# Fragmento propuesto
==============================

Sostengo esta hipótesis después de leer el
magnífico libro que Adolfo Vera –“Arte y desaparición”- me ha dejado en los
días que se ha conmemorado un año del inesperado fallecimiento de Jean-Louis
Déotte. Es un libro del 2017, pero que
solo conozco ahora, por estar lejos. Privilegio de la distancia. Esa es una bella paradoja constitutiva.
Sin embargo, no por menos cómplice que resulte dicha lectura, advierto una total
exclusión discursiva. No por ello deja
de tener una gran utilidad analítica, que de paso me confirma en la posición de
quien ha ejercido la práctica del discurso “sobre” pintura, pero que ha sido
despojado indirectamente de toda pertinencia por otro discurso, que reivindica
la preeminencia de la materialidad fotográfica en la consideración de la
huella. Todo lo cual conduciría a pensar
que el discurso sobre pintura quedaría fuera de ese debate.

==============================

# Entradas mostradas
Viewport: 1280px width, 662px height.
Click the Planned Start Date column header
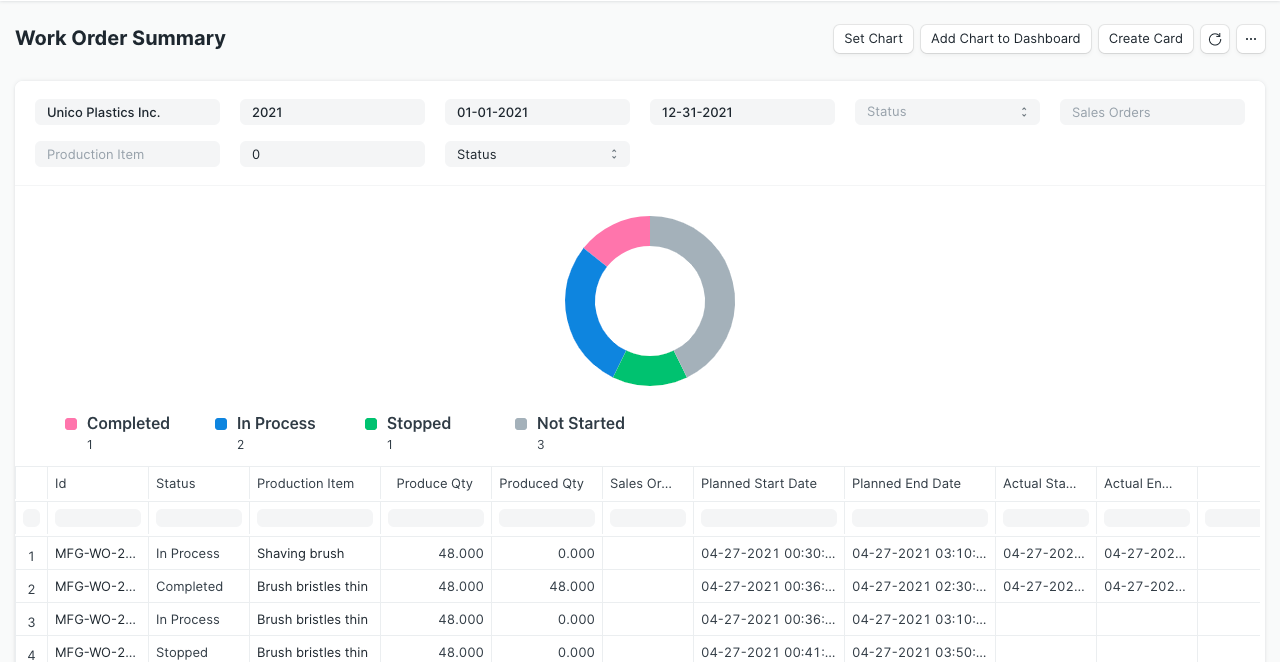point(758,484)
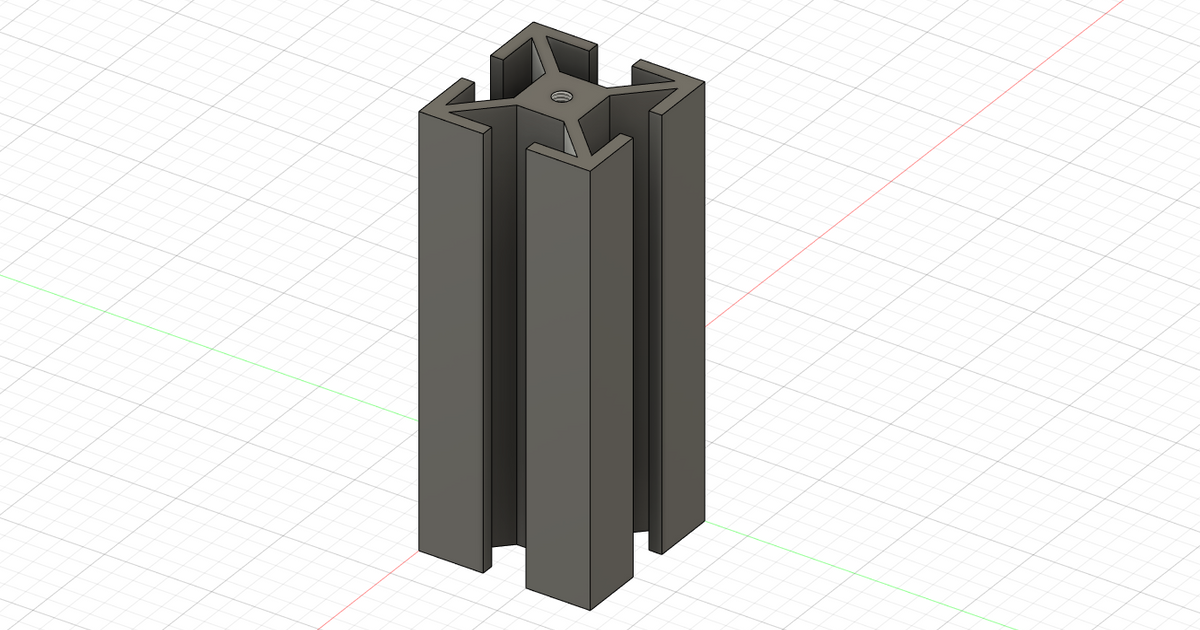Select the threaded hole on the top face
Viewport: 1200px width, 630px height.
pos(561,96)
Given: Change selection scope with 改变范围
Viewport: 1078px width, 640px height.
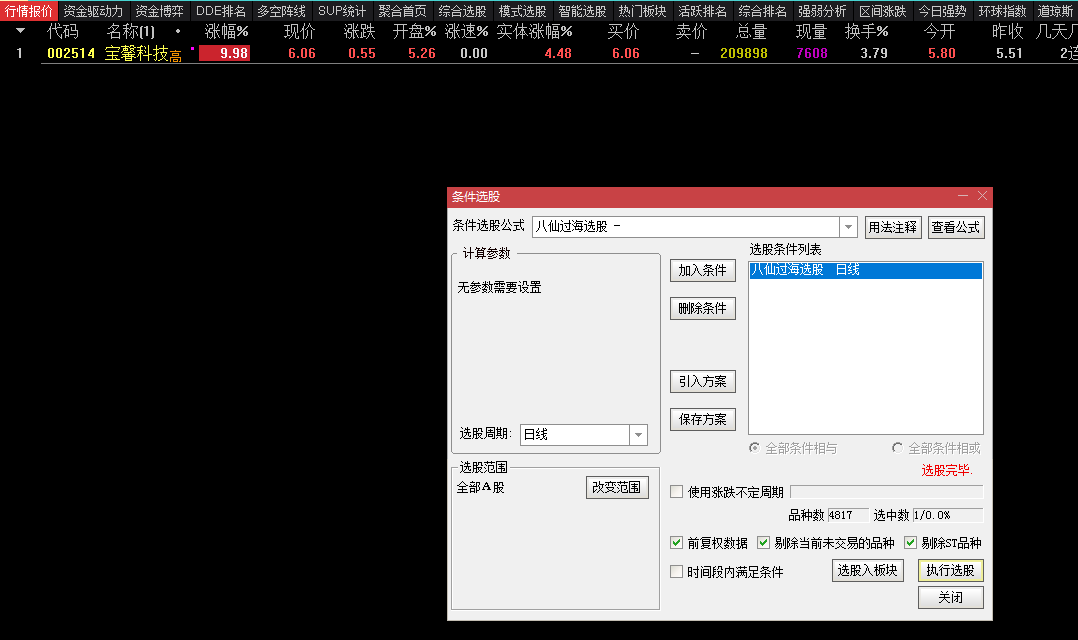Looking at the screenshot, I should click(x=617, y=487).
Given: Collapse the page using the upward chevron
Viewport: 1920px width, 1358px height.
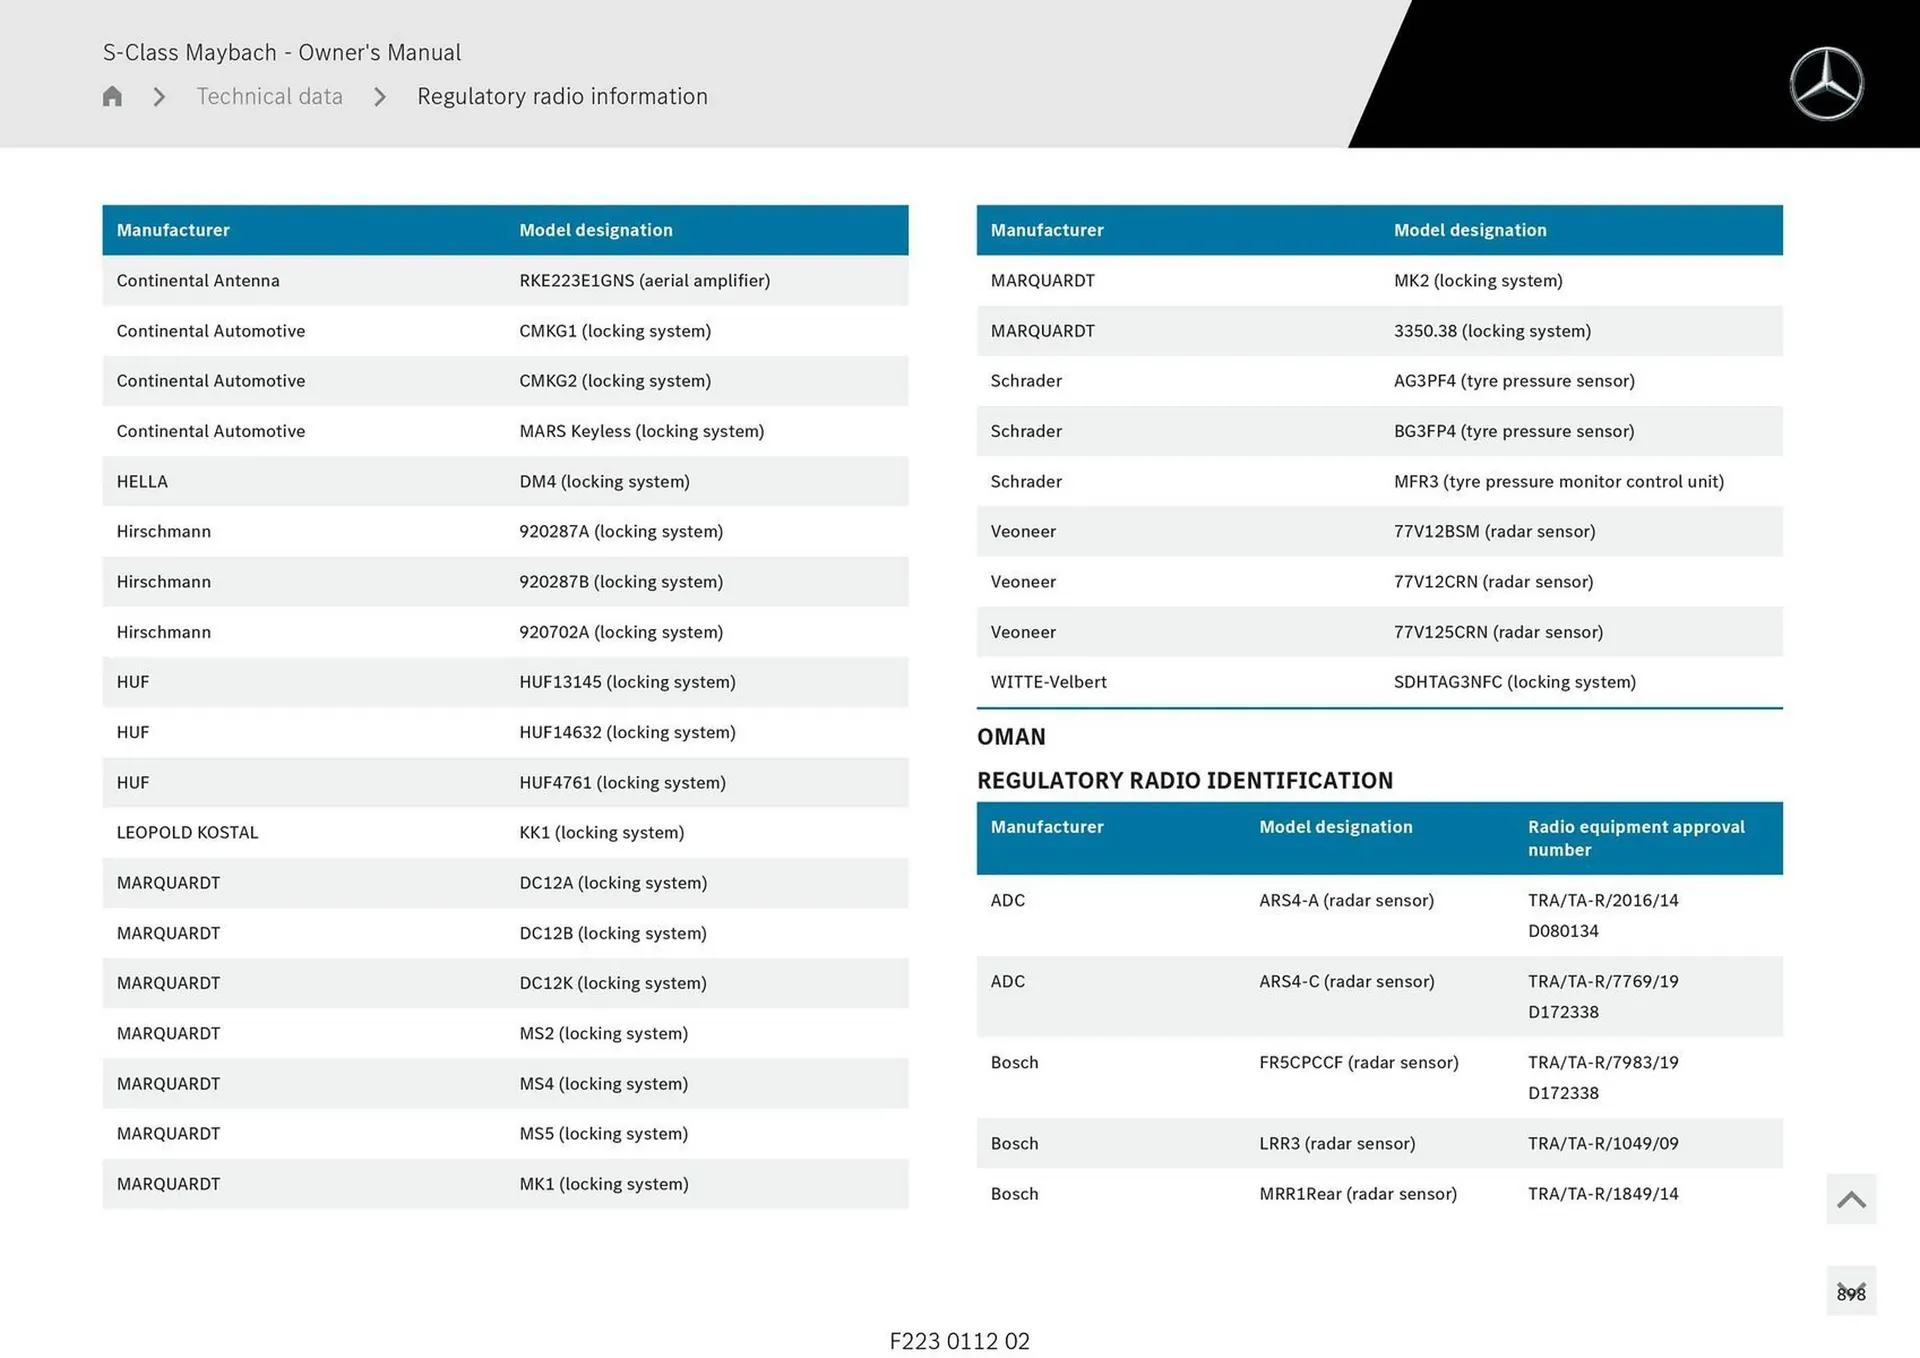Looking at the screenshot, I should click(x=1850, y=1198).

==============================

# Tarea pedida
Cada vez que aparece la palabra «discurso» en el fragmento, ¿qué palabra va justo antes? Escríbelas en orden.

# Respuesta al problema
1. del
2. otro
3. el